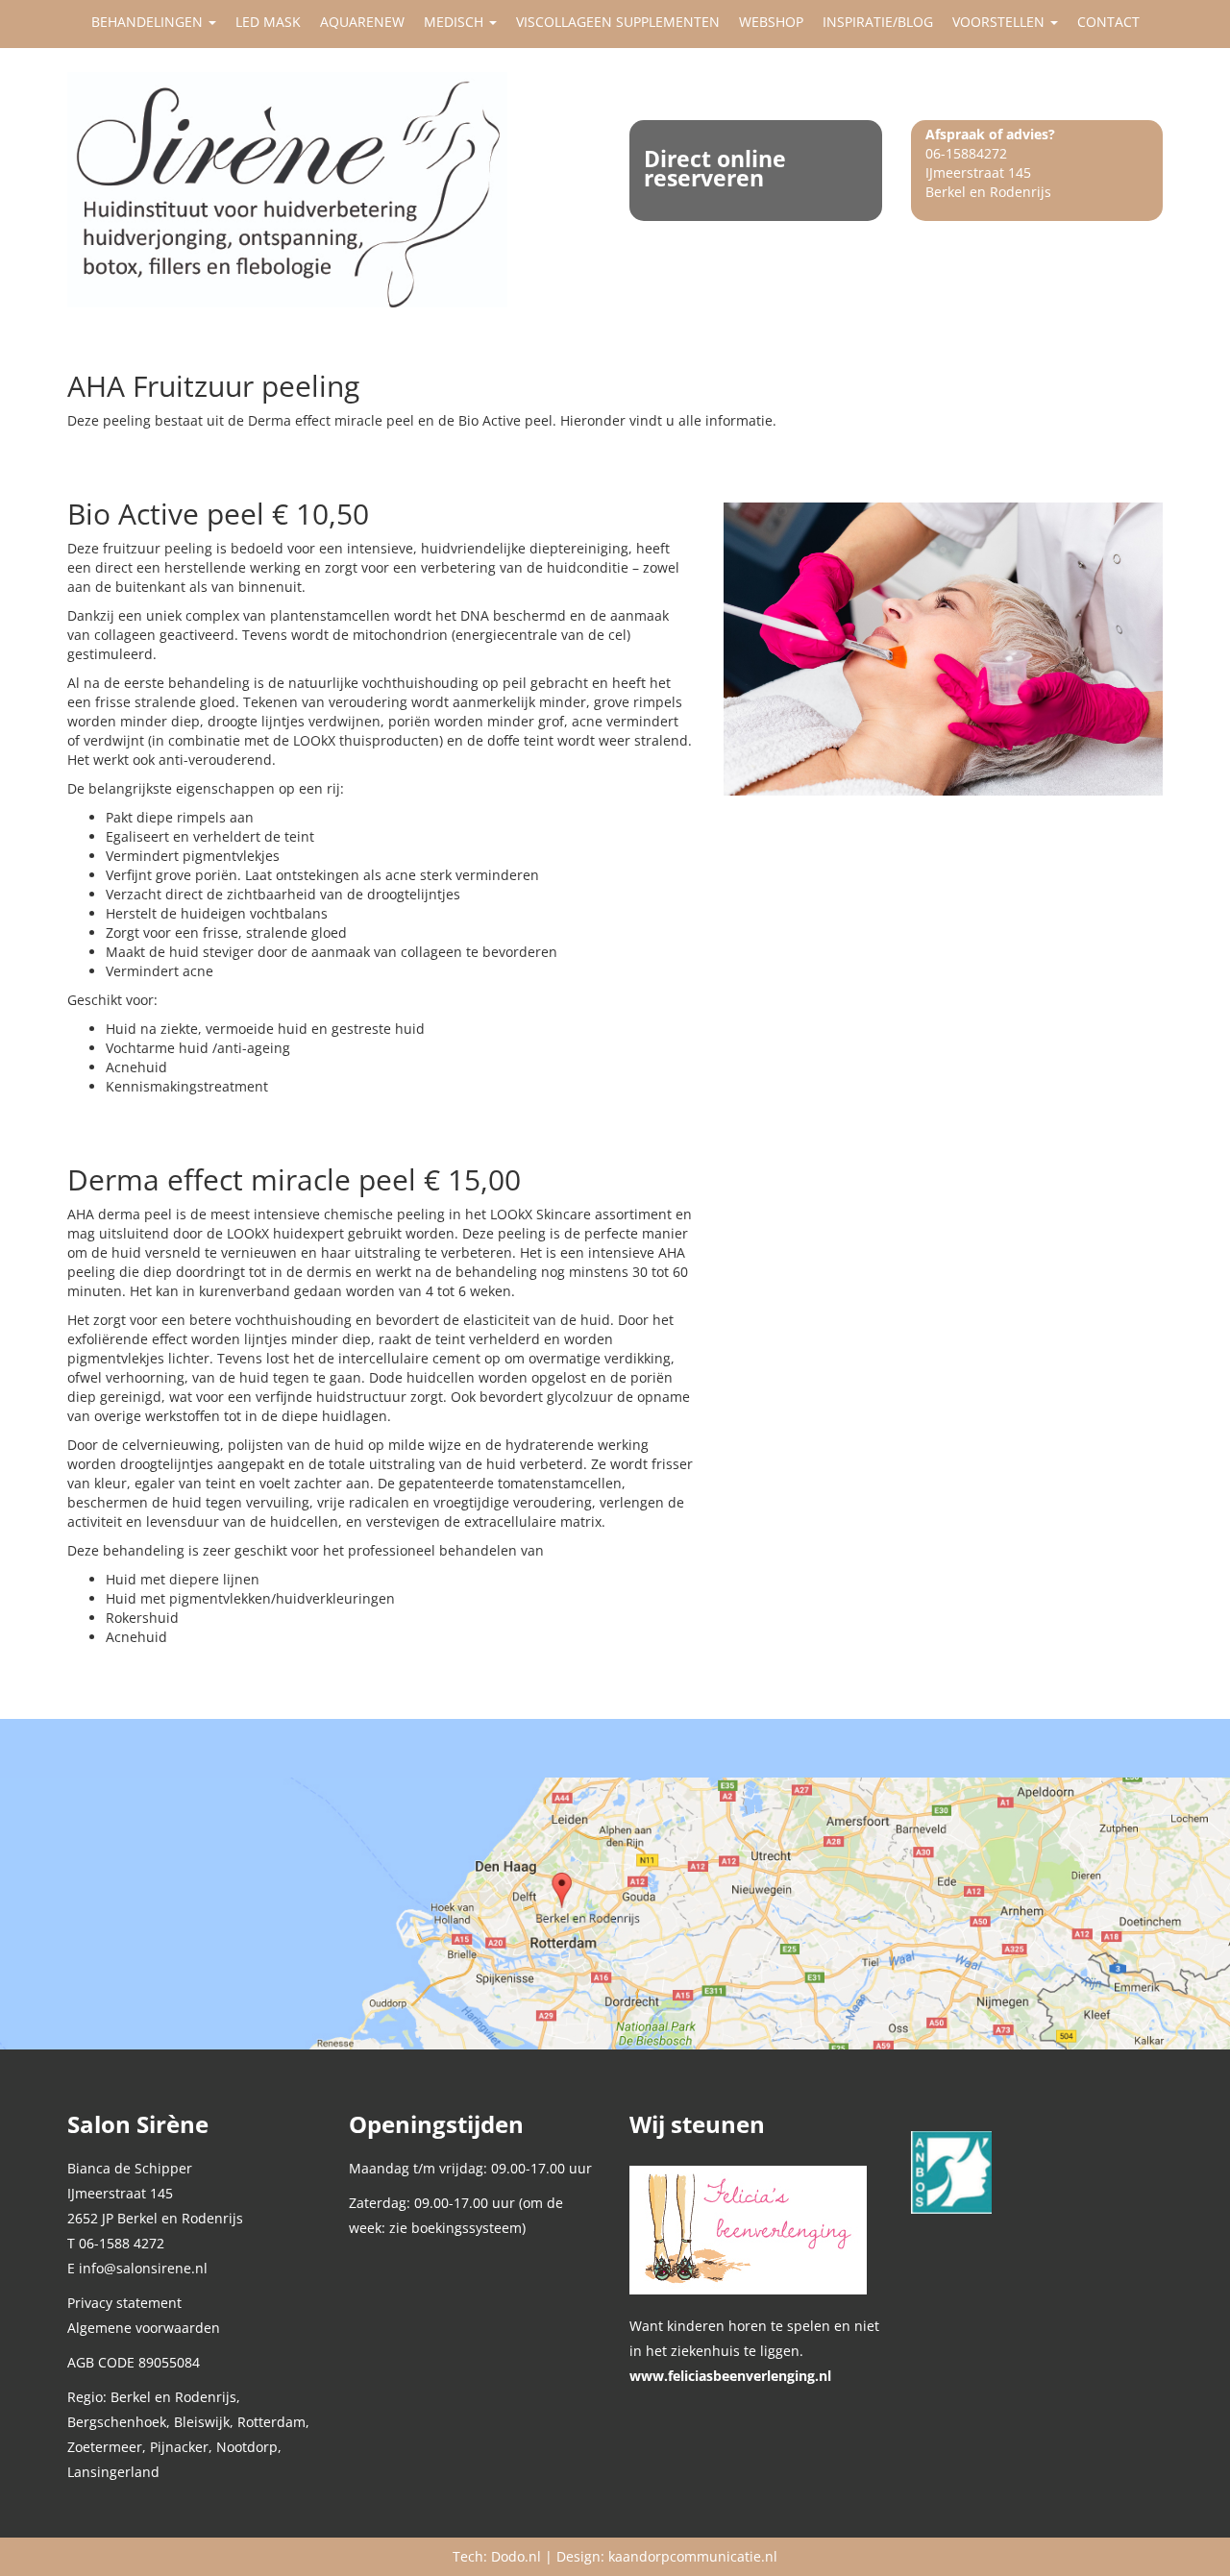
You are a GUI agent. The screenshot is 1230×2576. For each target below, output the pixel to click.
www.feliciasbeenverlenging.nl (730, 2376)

...

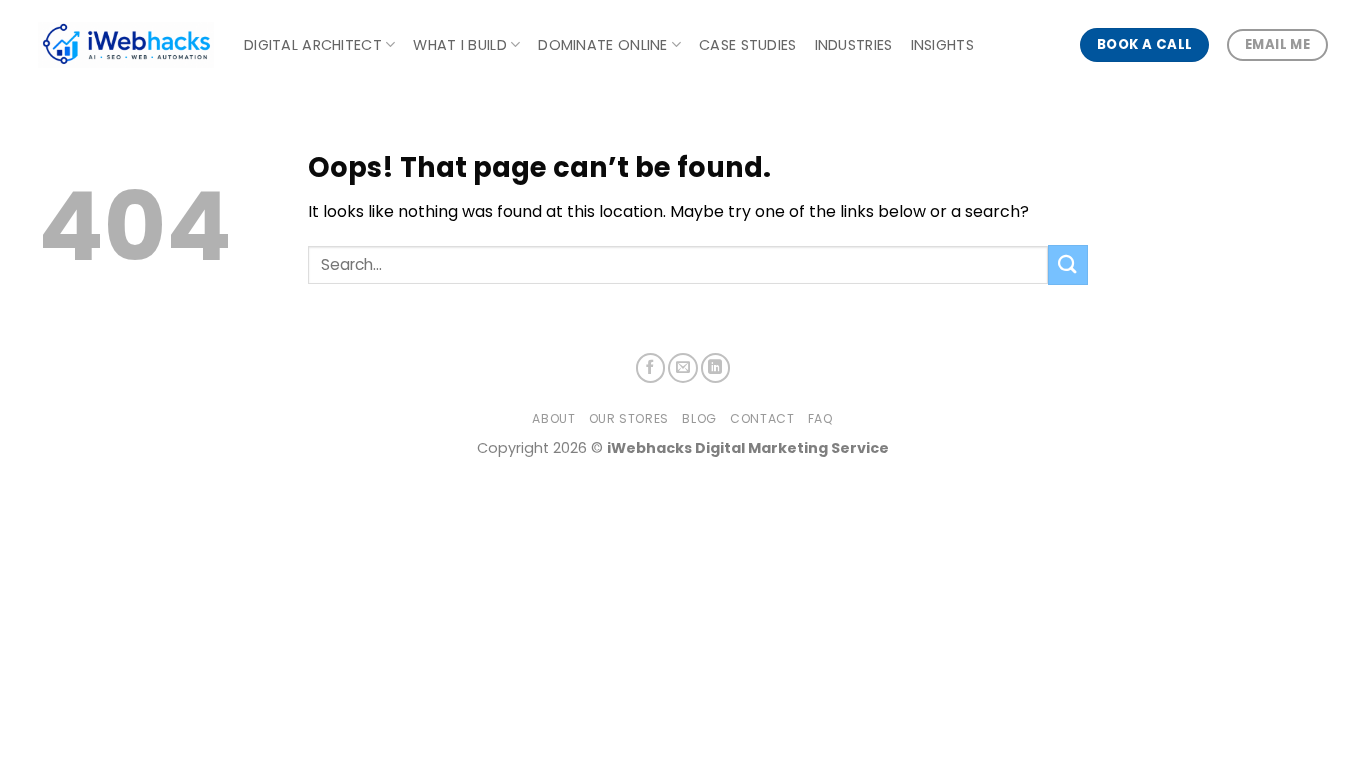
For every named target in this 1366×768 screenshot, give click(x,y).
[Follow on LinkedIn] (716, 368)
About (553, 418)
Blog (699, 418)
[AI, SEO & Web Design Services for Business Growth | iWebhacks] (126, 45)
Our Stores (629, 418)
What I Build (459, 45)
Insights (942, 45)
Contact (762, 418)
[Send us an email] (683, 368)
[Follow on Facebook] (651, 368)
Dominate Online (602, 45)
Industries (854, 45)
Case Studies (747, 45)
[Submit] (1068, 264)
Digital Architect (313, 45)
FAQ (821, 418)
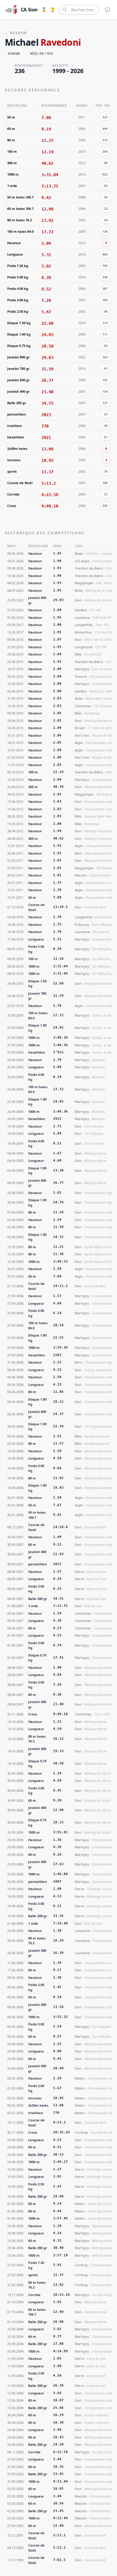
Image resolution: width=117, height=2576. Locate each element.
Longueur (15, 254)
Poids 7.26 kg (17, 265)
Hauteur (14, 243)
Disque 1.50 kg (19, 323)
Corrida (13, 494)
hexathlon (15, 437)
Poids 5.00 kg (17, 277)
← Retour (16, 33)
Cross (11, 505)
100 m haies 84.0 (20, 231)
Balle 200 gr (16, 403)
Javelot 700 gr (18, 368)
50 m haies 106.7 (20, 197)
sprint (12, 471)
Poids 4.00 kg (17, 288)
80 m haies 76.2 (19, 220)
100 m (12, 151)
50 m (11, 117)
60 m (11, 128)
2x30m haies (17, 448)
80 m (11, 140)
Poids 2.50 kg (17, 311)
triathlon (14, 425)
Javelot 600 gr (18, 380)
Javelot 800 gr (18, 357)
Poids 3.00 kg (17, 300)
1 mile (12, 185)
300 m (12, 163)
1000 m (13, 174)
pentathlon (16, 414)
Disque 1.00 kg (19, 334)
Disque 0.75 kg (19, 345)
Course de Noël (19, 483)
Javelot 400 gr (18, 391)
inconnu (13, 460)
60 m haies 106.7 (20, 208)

▶ TASK BRIEF: Report the lines above that have the word "each" in them.

▶ REPLY TO THE TASK:
You are a GUI agent. The screenshot is 1230×2576. For each target below, output the pixel to click.
Image resolution: width=117, height=2576. Locate each element.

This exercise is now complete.